Twenty-seven personnel have reported assaults either on board trains or on NJ Transit rail property from January through July, according to Federal Railroad Administration data. That’s four more than for calendar years 2016-2018 combined. Assault data for bus workers weren’t immediately available.

Bus and rail employees and NJ Transit police now will get “conflict de-escalation” training from Rutgers University’s National Transit Institute, to supplement existing coursework, according to an agency news release.

“The best way to help employees at risk of on-the-job assaults is to help them prevent the assault,” Michael Rubin, an NJ Transit employee court advocate, said in a statement. The training will give employees “additional tools at hand to de-escalate situations and protect themselves and their customers from possible assaults.”

NJ Transit didn’t immediately provide the training’s cost, or specify how many employees were expected to enroll.

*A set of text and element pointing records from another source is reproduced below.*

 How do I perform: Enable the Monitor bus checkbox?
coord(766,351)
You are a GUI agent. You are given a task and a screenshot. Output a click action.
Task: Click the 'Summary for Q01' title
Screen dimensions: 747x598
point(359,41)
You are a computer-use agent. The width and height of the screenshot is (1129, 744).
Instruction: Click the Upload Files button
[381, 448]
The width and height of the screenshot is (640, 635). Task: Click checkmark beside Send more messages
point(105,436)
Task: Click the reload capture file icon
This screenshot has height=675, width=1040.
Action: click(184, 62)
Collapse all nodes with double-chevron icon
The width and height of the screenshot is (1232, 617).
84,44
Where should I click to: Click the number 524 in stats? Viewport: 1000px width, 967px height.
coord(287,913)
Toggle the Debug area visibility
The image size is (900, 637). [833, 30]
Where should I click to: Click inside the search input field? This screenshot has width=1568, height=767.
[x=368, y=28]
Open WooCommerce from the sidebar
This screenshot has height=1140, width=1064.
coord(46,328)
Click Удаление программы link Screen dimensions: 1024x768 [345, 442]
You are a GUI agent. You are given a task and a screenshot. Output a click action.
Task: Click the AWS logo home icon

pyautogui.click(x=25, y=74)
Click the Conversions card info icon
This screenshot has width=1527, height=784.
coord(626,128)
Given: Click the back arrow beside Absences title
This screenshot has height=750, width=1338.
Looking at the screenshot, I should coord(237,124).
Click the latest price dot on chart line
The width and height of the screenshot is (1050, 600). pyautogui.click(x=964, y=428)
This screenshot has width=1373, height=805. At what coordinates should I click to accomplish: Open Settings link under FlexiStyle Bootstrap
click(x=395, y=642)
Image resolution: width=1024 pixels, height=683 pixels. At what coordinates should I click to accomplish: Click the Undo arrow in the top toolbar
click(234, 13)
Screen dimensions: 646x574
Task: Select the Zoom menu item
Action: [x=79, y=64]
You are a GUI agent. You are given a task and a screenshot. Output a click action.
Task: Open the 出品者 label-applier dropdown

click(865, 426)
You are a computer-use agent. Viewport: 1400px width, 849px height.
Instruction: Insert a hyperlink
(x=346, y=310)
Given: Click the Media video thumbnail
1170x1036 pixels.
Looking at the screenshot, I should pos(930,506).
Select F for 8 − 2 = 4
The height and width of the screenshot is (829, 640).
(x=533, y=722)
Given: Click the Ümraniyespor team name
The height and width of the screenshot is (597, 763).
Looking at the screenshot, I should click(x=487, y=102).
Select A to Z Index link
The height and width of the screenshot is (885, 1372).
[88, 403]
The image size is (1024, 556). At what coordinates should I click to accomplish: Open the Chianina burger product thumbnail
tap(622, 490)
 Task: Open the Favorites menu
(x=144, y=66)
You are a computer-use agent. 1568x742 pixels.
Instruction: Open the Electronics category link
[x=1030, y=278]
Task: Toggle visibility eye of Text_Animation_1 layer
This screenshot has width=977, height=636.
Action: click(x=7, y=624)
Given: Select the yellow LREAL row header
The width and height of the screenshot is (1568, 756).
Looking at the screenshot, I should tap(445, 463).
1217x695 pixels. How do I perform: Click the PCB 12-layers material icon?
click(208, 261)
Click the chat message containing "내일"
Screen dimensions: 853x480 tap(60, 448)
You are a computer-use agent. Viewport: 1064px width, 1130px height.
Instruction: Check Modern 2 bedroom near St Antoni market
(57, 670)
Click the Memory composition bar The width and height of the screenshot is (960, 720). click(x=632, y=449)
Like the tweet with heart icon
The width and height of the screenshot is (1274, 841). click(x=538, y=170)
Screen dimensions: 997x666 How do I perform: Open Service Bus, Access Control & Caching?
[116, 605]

Gov. Phil Murphy came to office in January 2018 promising to rebuild New Jersey Transit, the nation’s largest statewide mass-transportation operator, after years of budget cuts. The agency hit a December 2018 deadline on a rail-safety project that had dragged for years, resumed train-engineer classes to address a staffing shortage and hired its first customer advocate. Murphy also ordered an agencywide audit and boosted system funding.

Still, some lawmakers say improvements haven’t happened swiftly enough, and New Jersey residents are in danger of losing access to New York City jobs. State Senate President Steve Sweeney, a Democrat from West Deptford, has convened a legislative committee to examine the agency’s operations and propose reforms.